Umbilical cord is centrally attached on fetal surface of placenta and at the umbilicus of fetus.


Functions of Umbilical Cord

  1. Lifeline between placenta and fetus supplying oxygen and nutrients to fetus and disposing waste products.
  2. Exchange of fluid and electrolyte between umbilical vessels and the amniotic fluid.


Umbilical Cord Around Neck

Your midwife or obstetrician will likely cut the umbilical cord (nuchal cord) if it becomes wrapped around your baby’s neck before you even realise it. It happens in up to a third of births, which is shockingly common, and it’s quite unlikely that it will harm you or your kid.

During birth, a nuchal chord frequently goes totally undiscovered and unaffected. However, your midwife can quickly correct it if she discovers the umbilical cord around your baby’s neck after his head has been delivered. Either she will slip the cord over your baby’s head or she will simply loosen the cord to allow your baby’s shoulders to pass through.

Your midwife may clamp and cut the cord if it is tightly wrapped around your baby’s neck before his shoulders are born. However, it’s uncommon for this to be required.

Your baby’s heart rate will allow your midwife to determine if there are any problems with blood flow in the cord. The umbilical cord can occasionally become crushed during a contraction, which may cause a transient decrease in his heart rate.

Your midwife might ask for permission to closely monitor your baby’s heartbeat if she has reason to believe that this is taking place. Your labour can continue unabated as long as he is being watched and there are no more issues.

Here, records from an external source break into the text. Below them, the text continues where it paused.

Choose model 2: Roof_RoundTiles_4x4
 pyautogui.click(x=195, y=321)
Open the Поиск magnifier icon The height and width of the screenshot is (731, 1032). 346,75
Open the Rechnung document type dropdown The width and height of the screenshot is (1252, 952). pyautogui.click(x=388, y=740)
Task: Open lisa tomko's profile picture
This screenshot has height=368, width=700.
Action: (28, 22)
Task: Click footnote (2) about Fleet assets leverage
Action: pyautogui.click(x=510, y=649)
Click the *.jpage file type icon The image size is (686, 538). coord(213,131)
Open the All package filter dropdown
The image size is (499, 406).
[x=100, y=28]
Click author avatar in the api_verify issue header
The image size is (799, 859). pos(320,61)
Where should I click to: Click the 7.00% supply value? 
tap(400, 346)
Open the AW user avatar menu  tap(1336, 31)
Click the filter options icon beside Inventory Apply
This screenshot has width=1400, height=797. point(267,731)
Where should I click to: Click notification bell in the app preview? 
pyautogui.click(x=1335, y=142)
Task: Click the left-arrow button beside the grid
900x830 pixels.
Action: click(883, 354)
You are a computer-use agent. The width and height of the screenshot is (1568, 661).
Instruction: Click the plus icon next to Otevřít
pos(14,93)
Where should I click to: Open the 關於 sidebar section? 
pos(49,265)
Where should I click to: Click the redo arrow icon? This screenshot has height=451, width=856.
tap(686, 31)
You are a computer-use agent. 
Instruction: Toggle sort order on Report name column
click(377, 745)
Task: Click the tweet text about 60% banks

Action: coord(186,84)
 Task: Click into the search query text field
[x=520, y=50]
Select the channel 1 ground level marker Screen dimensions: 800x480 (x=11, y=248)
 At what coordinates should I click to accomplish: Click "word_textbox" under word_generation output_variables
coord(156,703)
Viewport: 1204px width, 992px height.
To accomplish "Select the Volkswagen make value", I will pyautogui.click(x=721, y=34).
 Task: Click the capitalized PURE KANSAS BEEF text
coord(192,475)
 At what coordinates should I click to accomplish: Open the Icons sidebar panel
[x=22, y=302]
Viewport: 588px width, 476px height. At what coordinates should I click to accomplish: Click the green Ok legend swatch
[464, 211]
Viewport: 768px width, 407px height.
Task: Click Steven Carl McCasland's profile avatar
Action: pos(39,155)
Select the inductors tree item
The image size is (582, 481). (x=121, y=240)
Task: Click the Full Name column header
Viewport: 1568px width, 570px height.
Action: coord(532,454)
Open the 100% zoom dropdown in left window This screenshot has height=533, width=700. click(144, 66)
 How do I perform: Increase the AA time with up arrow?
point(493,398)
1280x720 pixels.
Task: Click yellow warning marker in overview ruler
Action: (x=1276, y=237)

Try to remain calm. The midwife should explain everything to you and your spouse because issues like these are uncommon.

Speak with your midwife if you have any worries; she will be able to reassure you.


Abnormalities of the Umbilical cord

The abnormalities of the cord are:

(a) Short Cord

(b) Long Cord

(c) True Knot

(d) False Knot

(e) Loops of Cord

(f) True Cyst of Cord

(g) False Cyst.


(a) Short Cord: It is less than 30cm (12 inches)

(i) There can be no cord (achordia)

(ii) Breech presentation favours shorter cord.

(iii) It causes abruption Placenta & uterine inversion.


(b) Long Cord: It is more than 100cm (40 inches)

(i) It can be as long as 300cm.

(ii) Long cord develops true knot and prolapse cord.


(c) True Knot: Occurs in 1% & is rare.

(i) Common in a monoamniotic twins.

(ii) Perinatal loss increases three fold.


(d) False Knot: Occurs from kinking of vessels and a developmental variation.

(i) It has no clinical importance.

(ii) It occurs due to an accumulation of whartons jelly.


(e) Loops of umbilical cord: They are of 3 types:

(i) One loop of cord around fetal neck (21%)

(ii) Two loops of cord around fetal neck (3.5%)

(iii) Three loops of cord around fetal neck (0.2%)


(f) True cyst of cord: Occurs due to remnant of umbilical vesicle or of allntois.

(g) False Cyst: Liquification of wharton’s jelly.

Single Umbilical Artery: It is present in about 1% cases more common in twins & babies born to diabetic mother. It is often associated with congenital malformation of the fetus. There are increased chances of abortion prematurly, dysmaturly & increased perinatal mortality.